La clôture à Paris
Du point de vue macro-économique, cette journée fut ponctuée ce matin par la publication en Allemagne d'un indice ZEW (moral des milieux d'affaires) en repli de -1,2Pts à 69,8... après l'annonce d'une croissance nulle (au lieu d'une hausse de +0,5 à +0,7% du PIB anticipée par la bourse de Francfort).Ces mauvais chiffres n'ont que légèrement écorné la valeur de l'Euro (1,1895 contre 1,19$ la veille) et le Dollar fut pour sa part soutenu à 14H30 par la spectaculaire hausse des ventes de détail aux Etats Unis au mois de janvier (+2,3% au lieu de +0,8% attendu).

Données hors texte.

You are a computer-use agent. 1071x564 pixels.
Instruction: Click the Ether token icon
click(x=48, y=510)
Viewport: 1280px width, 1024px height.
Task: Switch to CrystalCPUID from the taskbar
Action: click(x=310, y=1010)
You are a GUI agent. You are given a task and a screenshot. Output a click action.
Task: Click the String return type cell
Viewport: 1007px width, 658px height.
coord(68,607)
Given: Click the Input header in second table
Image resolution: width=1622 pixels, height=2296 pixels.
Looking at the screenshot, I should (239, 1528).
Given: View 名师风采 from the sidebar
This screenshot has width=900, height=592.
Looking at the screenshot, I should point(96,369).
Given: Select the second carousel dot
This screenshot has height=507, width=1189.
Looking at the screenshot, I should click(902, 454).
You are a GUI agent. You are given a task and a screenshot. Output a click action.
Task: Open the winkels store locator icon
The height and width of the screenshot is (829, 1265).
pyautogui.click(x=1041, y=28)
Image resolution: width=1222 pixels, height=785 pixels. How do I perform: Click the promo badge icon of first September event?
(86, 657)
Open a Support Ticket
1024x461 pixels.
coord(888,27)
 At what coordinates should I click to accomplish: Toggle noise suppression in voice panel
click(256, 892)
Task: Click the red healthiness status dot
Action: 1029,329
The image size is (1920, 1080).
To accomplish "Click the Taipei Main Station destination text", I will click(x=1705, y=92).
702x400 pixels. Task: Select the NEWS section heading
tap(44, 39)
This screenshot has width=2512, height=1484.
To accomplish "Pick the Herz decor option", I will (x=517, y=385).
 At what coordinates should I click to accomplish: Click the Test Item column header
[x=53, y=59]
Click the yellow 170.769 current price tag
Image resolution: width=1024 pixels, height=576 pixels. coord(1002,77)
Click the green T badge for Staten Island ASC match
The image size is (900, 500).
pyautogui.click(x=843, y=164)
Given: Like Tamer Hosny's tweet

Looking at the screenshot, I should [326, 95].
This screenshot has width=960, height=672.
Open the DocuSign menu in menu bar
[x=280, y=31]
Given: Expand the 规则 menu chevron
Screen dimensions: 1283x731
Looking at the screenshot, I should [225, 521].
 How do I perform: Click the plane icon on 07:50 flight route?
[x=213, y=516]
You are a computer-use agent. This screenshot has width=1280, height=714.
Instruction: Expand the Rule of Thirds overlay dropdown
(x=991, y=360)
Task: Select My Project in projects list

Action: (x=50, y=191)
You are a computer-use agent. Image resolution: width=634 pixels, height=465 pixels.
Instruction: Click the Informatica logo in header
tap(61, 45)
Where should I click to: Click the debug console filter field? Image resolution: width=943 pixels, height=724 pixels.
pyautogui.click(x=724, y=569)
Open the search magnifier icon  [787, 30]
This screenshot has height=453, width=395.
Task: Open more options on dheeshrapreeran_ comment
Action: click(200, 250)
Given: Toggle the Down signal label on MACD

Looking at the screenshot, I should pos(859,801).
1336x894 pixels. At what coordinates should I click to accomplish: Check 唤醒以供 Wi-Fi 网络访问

Compte tenu d'une faible progression des revenus des ménages américains, il semblerait que le recul ponctuel du prix de l'essence et du fuel ait soutenu de façon opportune la consommation Outre Atlantique (les automobilistes en ont profité pour refaire le plein de leur réservoir et augmenter leurs déplacements).
Les marchés obligataires US s'en alarment et le rendement du "2 ans" culmine à 4,70% tandis que le "10 ans" atteint 4,61%.
Wall Street qui avait effectué une entame de séance prudente a nettement accéléré sa remontée à partir de 16H45, d'où le net redressement des indices pan-européens au cours de la dernière heure de cotations: le Dow Jones grimpent à présent de +1% et le Nasdaq reprend +0,85% sur les 1% perdus la veille.
Ce petit vent d'euphorie provient selon toute vraisemblance d'une nouvelle forte décrue du baril de pétrole de pratiquement -2% à 60,15$.